▶ [Consignes]:
1 – Recopiez le passage de l'extrait sur le web qui va de "Youtube, Facebook, Digg, Twitter" à "originaux des forgeries))".
2 – Reproduisez sans modification les lignes du listing, de la ligne contenant "Pick CSS from" à la ligne contenant "[x=33, y=251]".

▶ [Extrait du texte]:
= = = = = = =

Créée le 17 Mars 1969, L’Organisation des Psychanalystes de Langue Française est la quatrième association de psychanalyse crée en France, d’ou son nom de Quatrième Groupe. Elle a aussi été la première à avoir un site en ligne grâce au travail de Geneviève Lombard. Le Quatrième Groupe édite un Bulletin, pour lequel il m’a été demandé d’ écrire quelque chose a propos de l’Internet qui puisse parler à des personnes s’intéressant à la psychanalyse. C’est ce texte qui m’est venu.

 

Le web n’est plus le web. Il a muté. Il est devenu plus puissant, plus rapide, plus massif, plus interactif, plus global, plus local. Il est devenu le lieu de la superlativité. Les chiffres qui tentent de le qualifier donnent le vertige : « Nous savions que c’était grand » dit Google après avoir tenté un comptage liens du Web : 26 millions de pages en 1998, un milliard en 2000 et mille milliards liens en juillet 2008 ((http://googleblog.blogspot.com/2008/07/we-knew-web-was-big.html)). Pour un espace qui est né en 1989 du désir d’un homme de proposer à ses collègues du CERN un dispositif d’organisation de l’information, la croissance a été rapide. D’immenses mouvements le parcourent. Certains restent contenus à l’internet, d’autres débordent dans d’autres médias ou même dans l’espace géographique. Ainsi, les attaques anonymes sur les serveurs de la scientologie en janvier 2008 ont donné également lieu à des manifestations in situ. Celles-ci étaient filmées et mises en ligne sur des sites de partage de vidéo pratiquement en temps réel.

Youtube, Facebook, Digg, Twitter sont quelques unes des locomotives du Web 2.0 comme on a pris l’habitude de l’appeler depuis l’article de Tim O’Reilly, « What is Web 2.0 » ((http://www.oreillynet.com/pub/a/oreilly/tim/news/2005/09/30/what-is-web-20.html))(sept. 2005))). Le temps est aux bouillonnements : les nouvelles applications appellent de nouveaux usages et de nouvelles façons d’être avec soi et avec les autres. Les règles de civilité sur ce qu’il est bon de faire en ligne sont établies, discutées et adoptées. La façon de se présenter fait également l’objet de négociations et de discussions. Des tours de main sont trouvés, annoncés et partagés. La langue bruisse de cette agitation : il faut de nouveaux mots pour dire les nouveaux usages. Sur le web, le forgeur inconnu travaille sans relâche.((les temps changent ils ? Le Twictionary donne les auteurs originaux des forgeries))

= = = = = = =

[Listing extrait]
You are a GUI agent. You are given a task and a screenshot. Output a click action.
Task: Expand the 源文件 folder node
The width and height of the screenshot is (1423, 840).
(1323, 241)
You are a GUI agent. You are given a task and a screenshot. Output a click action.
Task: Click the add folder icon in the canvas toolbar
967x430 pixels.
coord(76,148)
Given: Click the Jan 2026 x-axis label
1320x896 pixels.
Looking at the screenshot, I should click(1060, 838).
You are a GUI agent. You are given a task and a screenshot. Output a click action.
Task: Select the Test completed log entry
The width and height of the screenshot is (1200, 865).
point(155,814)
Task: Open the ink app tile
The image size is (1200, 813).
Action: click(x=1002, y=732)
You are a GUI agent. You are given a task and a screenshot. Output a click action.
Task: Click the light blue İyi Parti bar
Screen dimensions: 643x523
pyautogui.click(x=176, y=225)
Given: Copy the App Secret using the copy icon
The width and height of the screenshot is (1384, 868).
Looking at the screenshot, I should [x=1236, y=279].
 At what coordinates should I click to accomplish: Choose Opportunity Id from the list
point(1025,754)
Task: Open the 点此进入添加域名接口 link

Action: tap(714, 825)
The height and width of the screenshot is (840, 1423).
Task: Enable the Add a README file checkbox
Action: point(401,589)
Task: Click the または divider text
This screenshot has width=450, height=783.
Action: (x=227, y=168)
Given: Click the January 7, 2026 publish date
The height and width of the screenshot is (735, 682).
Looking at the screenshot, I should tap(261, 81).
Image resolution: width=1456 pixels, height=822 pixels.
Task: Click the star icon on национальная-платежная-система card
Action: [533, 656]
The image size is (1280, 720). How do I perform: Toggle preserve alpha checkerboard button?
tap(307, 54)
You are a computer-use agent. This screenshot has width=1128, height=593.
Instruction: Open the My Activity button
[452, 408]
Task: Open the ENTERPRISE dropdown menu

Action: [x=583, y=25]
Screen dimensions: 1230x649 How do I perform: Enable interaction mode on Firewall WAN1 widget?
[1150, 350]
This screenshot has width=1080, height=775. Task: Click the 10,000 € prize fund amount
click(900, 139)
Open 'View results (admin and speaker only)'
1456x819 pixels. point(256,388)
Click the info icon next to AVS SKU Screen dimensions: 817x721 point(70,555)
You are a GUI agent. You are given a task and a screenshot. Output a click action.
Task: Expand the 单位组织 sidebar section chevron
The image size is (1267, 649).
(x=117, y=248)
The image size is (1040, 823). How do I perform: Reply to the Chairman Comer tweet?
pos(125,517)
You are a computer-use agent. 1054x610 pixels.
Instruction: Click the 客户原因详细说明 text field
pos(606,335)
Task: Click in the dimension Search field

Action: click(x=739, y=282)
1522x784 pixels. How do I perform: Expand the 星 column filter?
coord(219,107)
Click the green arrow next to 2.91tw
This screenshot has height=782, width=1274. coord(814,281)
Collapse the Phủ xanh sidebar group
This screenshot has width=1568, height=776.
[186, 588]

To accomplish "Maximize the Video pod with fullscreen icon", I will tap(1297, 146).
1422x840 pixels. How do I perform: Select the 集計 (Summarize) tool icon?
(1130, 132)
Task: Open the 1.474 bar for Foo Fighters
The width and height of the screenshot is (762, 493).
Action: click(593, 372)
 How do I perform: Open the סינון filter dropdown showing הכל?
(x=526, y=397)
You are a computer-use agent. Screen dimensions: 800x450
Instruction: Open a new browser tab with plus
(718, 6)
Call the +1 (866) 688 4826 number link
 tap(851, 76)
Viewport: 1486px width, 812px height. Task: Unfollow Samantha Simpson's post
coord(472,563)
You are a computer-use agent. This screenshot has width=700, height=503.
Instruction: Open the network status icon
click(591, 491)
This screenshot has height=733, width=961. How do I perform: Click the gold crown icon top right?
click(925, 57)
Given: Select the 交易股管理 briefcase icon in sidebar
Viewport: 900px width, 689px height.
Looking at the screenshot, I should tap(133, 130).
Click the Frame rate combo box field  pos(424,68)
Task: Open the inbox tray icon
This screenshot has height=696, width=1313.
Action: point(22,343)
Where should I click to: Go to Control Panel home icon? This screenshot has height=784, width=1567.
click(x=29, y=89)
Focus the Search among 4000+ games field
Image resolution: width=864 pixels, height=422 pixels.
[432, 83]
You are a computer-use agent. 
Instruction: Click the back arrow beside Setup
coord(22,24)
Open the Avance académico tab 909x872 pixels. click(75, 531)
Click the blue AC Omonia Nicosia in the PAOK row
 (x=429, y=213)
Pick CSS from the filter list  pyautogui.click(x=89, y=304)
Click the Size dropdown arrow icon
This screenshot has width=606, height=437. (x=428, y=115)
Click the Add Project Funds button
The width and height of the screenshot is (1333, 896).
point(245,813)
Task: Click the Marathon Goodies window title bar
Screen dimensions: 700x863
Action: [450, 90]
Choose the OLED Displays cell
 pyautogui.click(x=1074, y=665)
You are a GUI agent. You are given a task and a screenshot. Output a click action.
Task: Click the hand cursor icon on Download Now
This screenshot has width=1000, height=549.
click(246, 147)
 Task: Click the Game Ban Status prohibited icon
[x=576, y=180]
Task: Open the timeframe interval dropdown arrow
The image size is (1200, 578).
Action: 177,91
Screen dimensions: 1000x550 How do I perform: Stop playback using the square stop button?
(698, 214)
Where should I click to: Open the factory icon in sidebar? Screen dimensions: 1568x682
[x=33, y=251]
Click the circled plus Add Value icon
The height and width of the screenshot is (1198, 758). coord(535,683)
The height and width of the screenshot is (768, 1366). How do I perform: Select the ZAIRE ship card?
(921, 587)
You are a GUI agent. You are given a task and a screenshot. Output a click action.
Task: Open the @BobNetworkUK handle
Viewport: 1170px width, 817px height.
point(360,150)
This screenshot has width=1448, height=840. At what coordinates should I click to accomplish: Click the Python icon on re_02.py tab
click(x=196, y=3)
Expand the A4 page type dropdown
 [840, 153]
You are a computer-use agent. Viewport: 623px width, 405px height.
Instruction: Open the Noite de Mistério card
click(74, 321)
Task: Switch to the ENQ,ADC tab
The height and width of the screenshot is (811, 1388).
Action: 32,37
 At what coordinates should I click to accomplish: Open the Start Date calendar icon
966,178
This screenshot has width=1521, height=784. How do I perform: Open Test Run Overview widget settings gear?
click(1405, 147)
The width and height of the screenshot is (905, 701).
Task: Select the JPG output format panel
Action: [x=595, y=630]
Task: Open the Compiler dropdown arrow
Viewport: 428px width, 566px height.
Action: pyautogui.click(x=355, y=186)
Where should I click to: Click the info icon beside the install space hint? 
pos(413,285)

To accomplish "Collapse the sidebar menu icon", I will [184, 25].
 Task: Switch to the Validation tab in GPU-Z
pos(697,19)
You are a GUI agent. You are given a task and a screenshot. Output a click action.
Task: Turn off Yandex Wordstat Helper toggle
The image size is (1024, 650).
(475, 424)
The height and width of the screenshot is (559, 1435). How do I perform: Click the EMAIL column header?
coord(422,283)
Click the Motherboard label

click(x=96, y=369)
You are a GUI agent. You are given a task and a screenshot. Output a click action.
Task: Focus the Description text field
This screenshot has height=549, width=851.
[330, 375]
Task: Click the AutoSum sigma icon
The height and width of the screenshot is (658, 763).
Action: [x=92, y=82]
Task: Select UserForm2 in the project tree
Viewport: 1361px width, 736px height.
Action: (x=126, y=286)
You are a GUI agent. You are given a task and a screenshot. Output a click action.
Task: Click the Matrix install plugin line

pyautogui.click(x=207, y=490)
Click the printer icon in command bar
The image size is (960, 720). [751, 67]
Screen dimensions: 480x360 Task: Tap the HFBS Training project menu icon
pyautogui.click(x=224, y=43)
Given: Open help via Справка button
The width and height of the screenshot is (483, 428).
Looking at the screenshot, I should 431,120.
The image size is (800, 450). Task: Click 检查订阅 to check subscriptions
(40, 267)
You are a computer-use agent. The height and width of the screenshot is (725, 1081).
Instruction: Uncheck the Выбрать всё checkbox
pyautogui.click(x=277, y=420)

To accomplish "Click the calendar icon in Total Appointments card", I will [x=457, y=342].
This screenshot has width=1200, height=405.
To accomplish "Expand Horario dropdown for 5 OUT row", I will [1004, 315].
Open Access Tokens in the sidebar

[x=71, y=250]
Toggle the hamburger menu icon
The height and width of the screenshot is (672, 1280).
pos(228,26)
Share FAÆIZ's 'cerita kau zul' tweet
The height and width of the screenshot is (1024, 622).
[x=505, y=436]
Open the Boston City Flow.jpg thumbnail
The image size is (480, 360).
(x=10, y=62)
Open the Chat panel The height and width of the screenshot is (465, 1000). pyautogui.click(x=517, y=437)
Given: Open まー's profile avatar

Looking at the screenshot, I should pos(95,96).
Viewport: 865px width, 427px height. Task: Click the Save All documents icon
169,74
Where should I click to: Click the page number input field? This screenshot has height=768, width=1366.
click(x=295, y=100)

= = = = = = =

▶ [Réponses par consigne]:
1 –
Youtube, Facebook, Digg, Twitter sont quelques unes des locomotives du Web 2.0 comme on a pris l’habitude de l’appeler depuis l’article de Tim O’Reilly, « What is Web 2.0 » ((http://www.oreillynet.com/pub/a/oreilly/tim/news/2005/09/30/what-is-web-20.html))(sept. 2005))). Le temps est aux bouillonnements : les nouvelles applications appellent de nouveaux usages et de nouvelles façons d’être avec soi et avec les autres. Les règles de civilité sur ce qu’il est bon de faire en ligne sont établies, discutées et adoptées. La façon de se présenter fait également l’objet de négociations et de discussions. Des tours de main sont trouvés, annoncés et partagés. La langue bruisse de cette agitation : il faut de nouveaux mots pour dire les nouveaux usages. Sur le web, le forgeur inconnu travaille sans relâche.((les temps changent ils ? Le Twictionary donne les auteurs originaux des forgeries))

2 –
Pick CSS from the filter list  pyautogui.click(x=89, y=304)
Click the Size dropdown arrow icon
This screenshot has width=606, height=437. (x=428, y=115)
Click the Add Project Funds button
The width and height of the screenshot is (1333, 896).
point(245,813)
Task: Click the Marathon Goodies window title bar
Screen dimensions: 700x863
Action: [450, 90]
Choose the OLED Displays cell
 pyautogui.click(x=1074, y=665)
You are a GUI agent. You are given a task and a screenshot. Output a click action.
Task: Click the hand cursor icon on Download Now
This screenshot has width=1000, height=549.
click(246, 147)
 Task: Click the Game Ban Status prohibited icon
[x=576, y=180]
Task: Open the timeframe interval dropdown arrow
The image size is (1200, 578).
Action: 177,91
Screen dimensions: 1000x550 How do I perform: Stop playback using the square stop button?
(698, 214)
Where should I click to: Open the factory icon in sidebar? Screen dimensions: 1568x682
[x=33, y=251]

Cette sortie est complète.